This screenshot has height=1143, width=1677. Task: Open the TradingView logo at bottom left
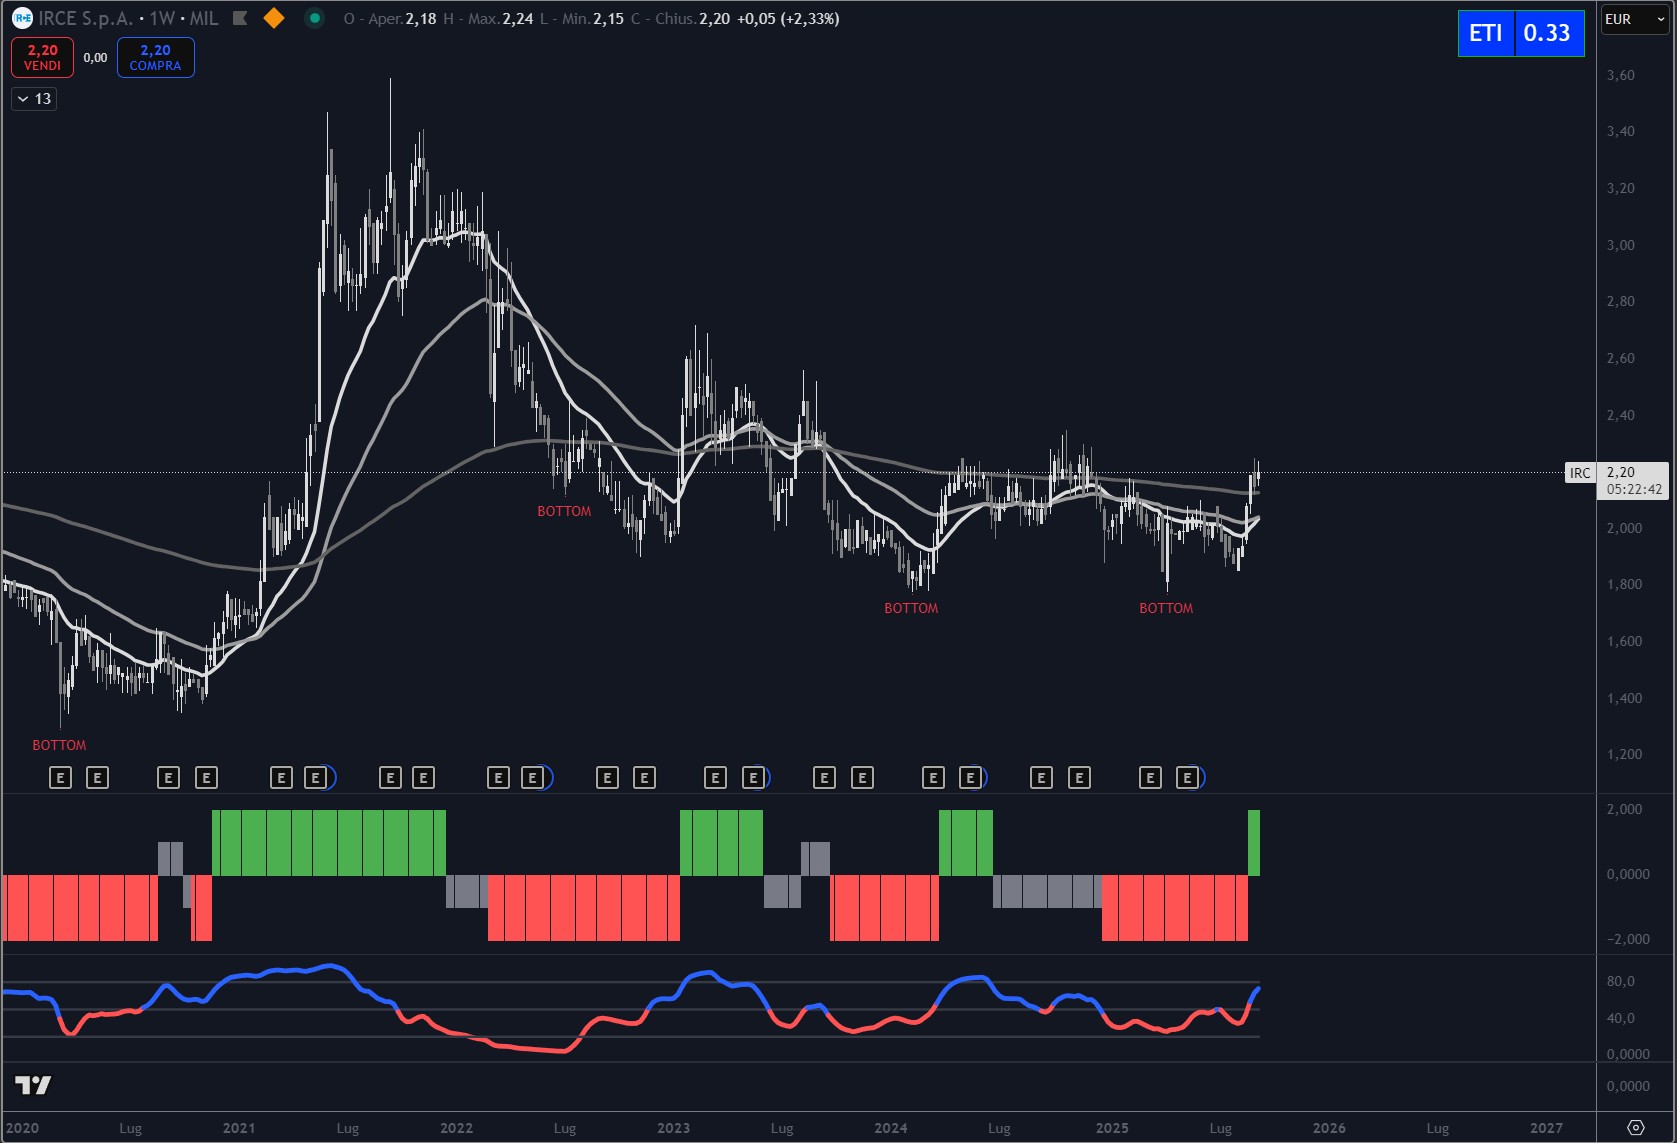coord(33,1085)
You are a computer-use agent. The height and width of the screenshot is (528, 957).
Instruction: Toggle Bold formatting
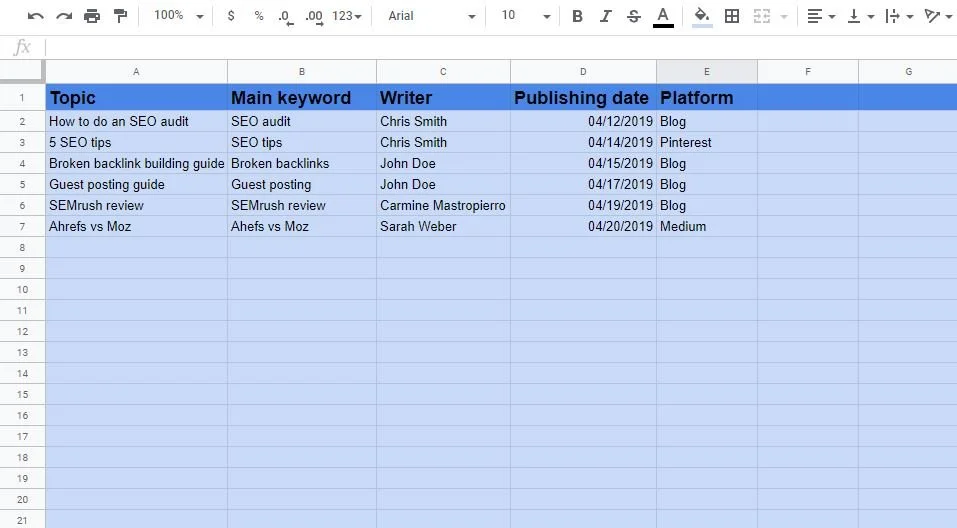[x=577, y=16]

* EXERCISE PROMPT:
In copying the listing, reproduce each line exactly and omit the pictures.

* SOLUTION TO THIS PROBLEM:
This screenshot has height=1143, width=1677. Task: Open the TradingView logo at bottom left
coord(33,1085)
You are a computer-use agent. The height and width of the screenshot is (528, 957).
Instruction: Toggle Bold formatting
[x=577, y=16]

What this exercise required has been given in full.